Prof. Giuseppe Cantatore

Prof. Giuseppe Cantatore

Speciality
Lecturer/Topic
Endodontics:
Summit
Topic:
“The skill of managing dental trauma in the young patient”

Personal Information

He graduated in Medicine in 1980 at the University of Rome “La Sapienza”. In 1983 he specialized in General Dentistry at the same University. Prof. Cantatore taught Endodontic at the University of L’Aquila from 1987 to 1991 and of Rome “La Sapienza” from 1992 to 1998. From 2000 to 2014 he has been Associate Professor of Endodontics at the University of Verona-Italy. From 2014 he is Professor of Endodontics and Restorative Dentistry at the University San Raffaele in Milan. In the same University Professor Cantatore is Coordinator of the Deparment of Carious Pathology. Dr. Cantatore is Author of more than 100 articles mostly related to Endodontics published on National and International Dental Magazines. As an International Speaker Dr. Cantatore gave Precongress Courses, Workshop and Presentations during the most important International Meeting; among them the American Association of Endodontists, the IFEA (International Federation of Endodontic Associations), and the European Association of Endodontists (ESE). At the present moment Dr. Cantatore is Past-President of the European Society of Dental Microscopy (EFAM), Past-President of the Italian Society of Endodontists (SIE), Past President of Italian Association of Dental Microscopy (AIOM), and honorary member of the Libanese Society of Endodontics.

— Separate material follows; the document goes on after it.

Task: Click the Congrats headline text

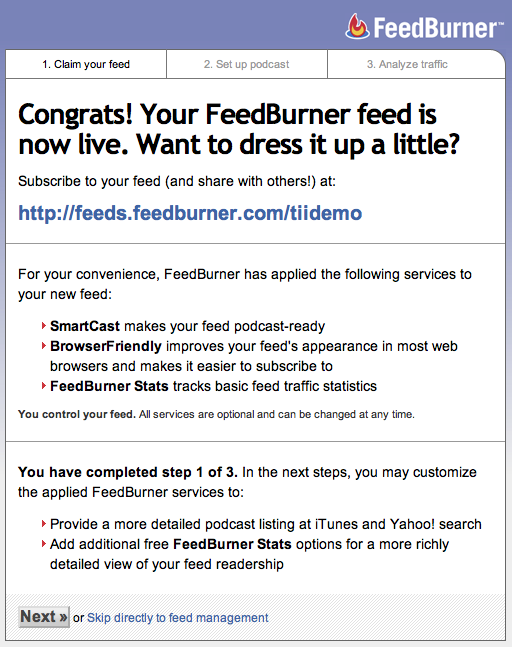Action: tap(239, 129)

Dr. Cantatore lives and works in Rome with clinical practice limited to Endodontics.

Topic:

“The skill of managing dental trauma in the young patient”

Abstract:

Traumatic injuries often affects young permanent dentition. Some of them (such as coronal
fractures) are not severe and can be successfully treated with simple treatments such as direct pulp
capping and/or pulpotomies. In other cases, however, such as dental luxations and avulsions the
tooth is partially or completely displaced from its alveolar socket, affecting the pulp tissue,
periodontal ligament, dental hard tissues, and alveolar bone. In these cases the treatment becomes
more complex and the success rates decrease drastically because of the high risk of root resorption
(RR), which can be classified into external and internal RR. Although the best therapy for luxated
and avulsed teeth is immediate replantation, it is not always possible in clinical conditions.
Consequently, delayed replantation is often required. To arrest or delay the root resorption in cases
of delayed remplantation, the use of Calcium Hydroxide has been advised for decades. Today in
many clinical situations, Calcium Hydroxide has been replaced by Bioceramic Materials. The first
bioceramic introduced was MTA (Mineral Trioxide Aggregate). The mechanism of action of MTA
is strictly related to that of calcium hydroxide. The main advantage of bioceramics over calcium
hydroxide is that they constitute a definitive cement, and appear to have less dentin weakening
effect. Their main drawback is that inflammation of the periodontal tissues and contamination with
blood can alter their properties. For this reason it is suggested, in cases of inflamed tissues and
intracanal bleeding, to use bioceramics after reducing inflammation and bleeding with a pure
calcium hydroxide medication. During this presentation we will examine a series of clinical cases,
even extreme ones, where the combined use of calcium hydroxide and MTA allowed to block or
resolve the replacement and/or inflammatory resorption processes.